The second facility is called the Dark Energy Survey (DES). This is a very powerful telescope located on a mountain top in Chile. Over the years, it has surveyed about 1/8 of the sky and photographed over 300 million galaxies, many of which are so dim, they are about one-millionth as bright as the dimmest stars visible to the human eye. This telescope can image galaxies from the current day to as far back as eight billion years ago. Continuing with the analogy of a 50-year-old individual, DES can take pictures of the Universe starting when it was 21 years old up until the present. (Full disclosure: Researchers at Fermilab, where I also work, carried out this study — but I did not participate in this research.)
As light from distant galaxies travels to Earth, it can be distorted by galaxies that are closer to us. By using these tiny distortions, astronomers have developed a very precise map of the distribution of matter in the cosmos. This map includes both ordinary matter, of which stars and galaxies are the most familiar examples, and dark matter, which is a hypothesized form of matter that neither absorbs nor emits light. Dark matter is only observed through its gravitational effect on other objects and is thought to be five times more prevalent than ordinary matter.

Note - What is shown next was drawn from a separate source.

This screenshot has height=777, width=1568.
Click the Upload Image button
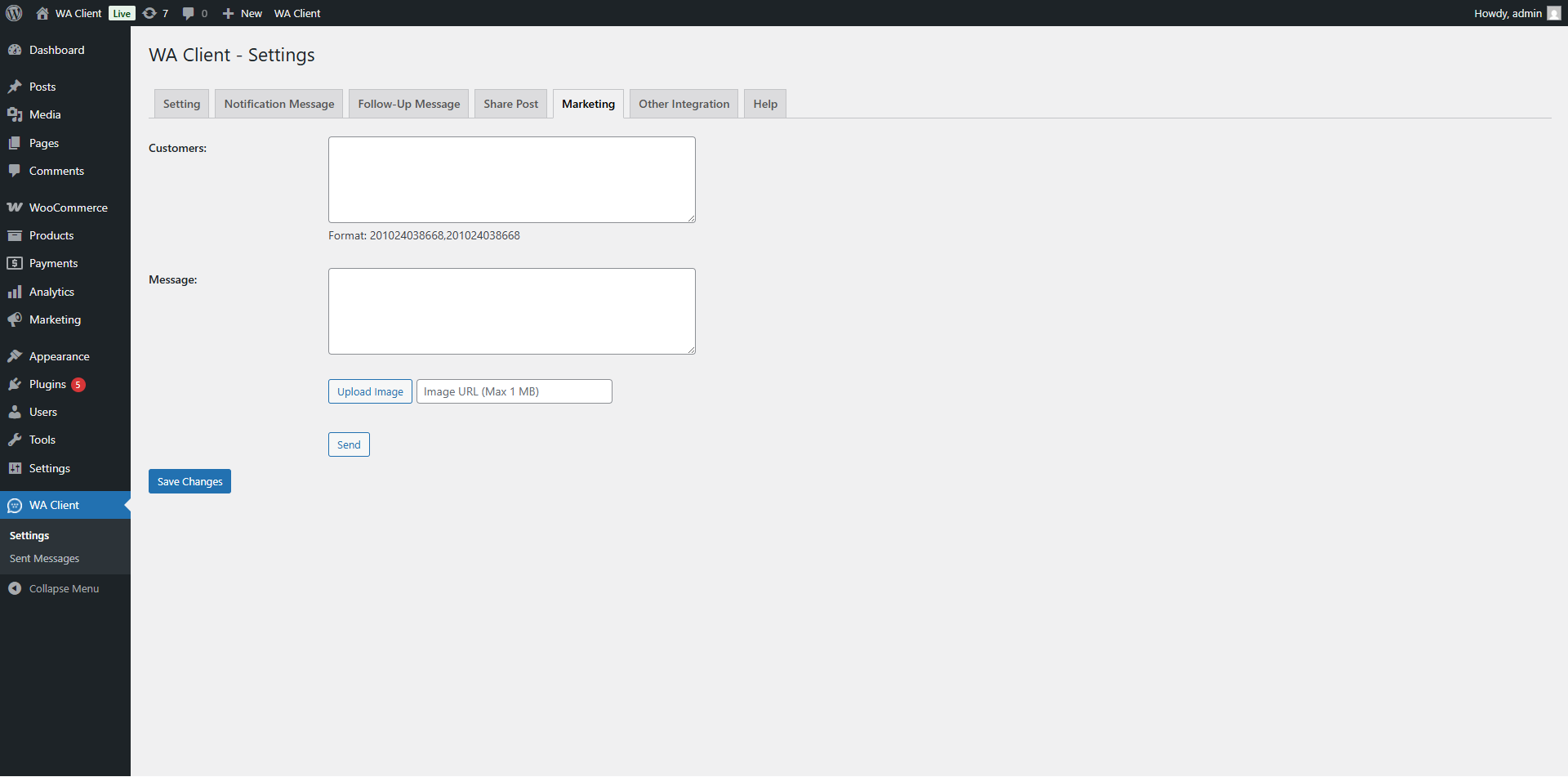tap(370, 391)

Is the Big Bang incomplete?
In order to test the Big Bang, astronomers can use measurements taken by the South Pole Telescope and use the theory to project forward to the present day. They can then take measurements from the Dark Energy Survey and compare them. If the measurements are accurate and the theory describes the cosmos, they should agree.
And, by and large, they do — but not completely. When astronomers look at how “clumpy” the matter of the current Universe should be, purely from SPT measurements and extrapolations of theory, they find that the predictions are “clumpier” than current measurements by DES.
This disagreement is potentially significant and could signal that the theory of the Big Bang is incomplete. Furthermore, this isn’t the first discrepancy that astronomers have encountered when they project measurements of the same primordial light imaged by the SPT to the modern day. Different research groups, using different telescopes, have found that the current Universe is expanding faster than expected from observations of the ancient light seen by the SPT, combined with Big Bang theory. This other discrepancy is called the Hubble Tension, named after American astronomer Edwin Hubble, who first realized that the Universe was expanding.
While the new discrepancy in predictions and measurements of the clumpiness of the Universe are preliminary, it could be that both this measurement and the Hubble Tension imply that the Big Bang theory might need some tweaking. Mind you, the discrepancies do not rise to the level of scrapping the theory entirely; however, it is the nature of the scientific method to adjust theories to account for new observations.